Think about that the next time the new issue of Hawkeye ships late.
With A Voice in the Dark: Get Your Gun, Taylor begins the next chapter of Zoe’s story. Picking up shortly after the events of the first miniseries, Zoe is dealing with the fact she has killed again, this time a double-murder that she has discovered someone else knows about. Zoe has to try to cope with all this while also dealing with college, relationships, and her radio talk show.
As with the first miniseries, Taylor’s writing is tight and well-paced, giving the reader a comic filled with suspense and tension that also reads like the typical slice of life story of a regular college student. It’s that contrast that really helps Get Your Gun stand out and makes it such a unique read. He manages to almost mix the two genres to create a mashup that is, in a feat almost unheard of in comics today, totally original and never seen before. Most stories like this would be filled with standard serial killer/murderer on the loose tropes and cliches, but Taylor stays away from all that and instead gives the reader a protagonist that could be just about anyone you might know.
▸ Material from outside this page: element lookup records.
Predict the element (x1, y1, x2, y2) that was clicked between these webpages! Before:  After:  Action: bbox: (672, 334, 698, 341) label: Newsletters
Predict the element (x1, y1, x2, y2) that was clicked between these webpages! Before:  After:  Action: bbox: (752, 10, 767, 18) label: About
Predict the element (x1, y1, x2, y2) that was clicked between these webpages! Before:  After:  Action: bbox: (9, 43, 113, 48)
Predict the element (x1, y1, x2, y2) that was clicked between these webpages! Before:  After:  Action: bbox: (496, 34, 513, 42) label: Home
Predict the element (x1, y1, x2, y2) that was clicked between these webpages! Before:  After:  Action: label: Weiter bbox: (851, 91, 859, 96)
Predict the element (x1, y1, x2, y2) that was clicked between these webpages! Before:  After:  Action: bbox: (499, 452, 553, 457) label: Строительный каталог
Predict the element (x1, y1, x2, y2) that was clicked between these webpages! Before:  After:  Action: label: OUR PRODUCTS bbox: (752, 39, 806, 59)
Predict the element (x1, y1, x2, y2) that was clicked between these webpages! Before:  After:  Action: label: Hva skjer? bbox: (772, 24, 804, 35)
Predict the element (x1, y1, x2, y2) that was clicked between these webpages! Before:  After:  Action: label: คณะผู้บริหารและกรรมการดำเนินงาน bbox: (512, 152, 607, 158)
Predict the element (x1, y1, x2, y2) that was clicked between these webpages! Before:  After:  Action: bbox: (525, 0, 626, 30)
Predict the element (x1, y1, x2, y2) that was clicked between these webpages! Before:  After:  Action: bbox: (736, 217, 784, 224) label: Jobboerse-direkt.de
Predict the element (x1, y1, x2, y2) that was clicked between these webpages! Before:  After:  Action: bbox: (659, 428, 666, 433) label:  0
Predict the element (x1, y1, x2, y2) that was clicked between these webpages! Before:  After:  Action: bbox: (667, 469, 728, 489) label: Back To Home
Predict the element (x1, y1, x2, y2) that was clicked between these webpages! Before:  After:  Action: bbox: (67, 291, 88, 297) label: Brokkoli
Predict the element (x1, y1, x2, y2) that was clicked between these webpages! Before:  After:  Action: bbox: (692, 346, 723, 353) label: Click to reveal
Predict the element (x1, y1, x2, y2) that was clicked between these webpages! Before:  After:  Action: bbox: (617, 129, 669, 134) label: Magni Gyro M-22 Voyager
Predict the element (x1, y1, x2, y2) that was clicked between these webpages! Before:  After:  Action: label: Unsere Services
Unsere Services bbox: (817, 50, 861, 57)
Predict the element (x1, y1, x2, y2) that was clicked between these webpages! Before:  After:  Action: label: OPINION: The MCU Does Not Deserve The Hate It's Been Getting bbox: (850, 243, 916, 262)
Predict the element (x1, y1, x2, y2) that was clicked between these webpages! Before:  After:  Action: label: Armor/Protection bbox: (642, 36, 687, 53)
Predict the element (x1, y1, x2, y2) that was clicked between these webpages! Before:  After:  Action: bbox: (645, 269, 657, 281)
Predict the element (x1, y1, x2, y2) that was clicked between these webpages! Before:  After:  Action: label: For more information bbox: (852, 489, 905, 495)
It adds an extra layer to an already deep story that readers will find unnerving and really enjoyable.
The art continues to be one of the highlights of A Voice in the Dark as Taylor uses very simple line work and storytelling technique to give a rich visual aspect to the world he is creating. Characters look like real people and the cast has a variety to it that you would be hard pressed to find in any other comic today. For Get Your Gun, Taylor has added color to try to broaden his audience and increase sales. And while I loved the stark black-and-white of the first series, the colors here work very well, using muted tones to enhance the art while not taking anything away from it.
The sales on A Voice in the Dark have been criminally low for a series this good, which is a real shame. It’s a polar opposite of what Marvel and DC are currently doing and any fan of Saga, The Walking Dead or Sandman would find a lot to like if they gave the book a chance.
A Voice in the Dark: Get Your Gun #1 gets my highest recommendation. It’s a new beginning for the series that rewards readers of volume one while also welcoming new readers with open arms. It’s the kind of title that needs the support and every issue sold can make a difference as to whether we’ll see more in the future.
So go out and get a copy today. You won’t be sorry.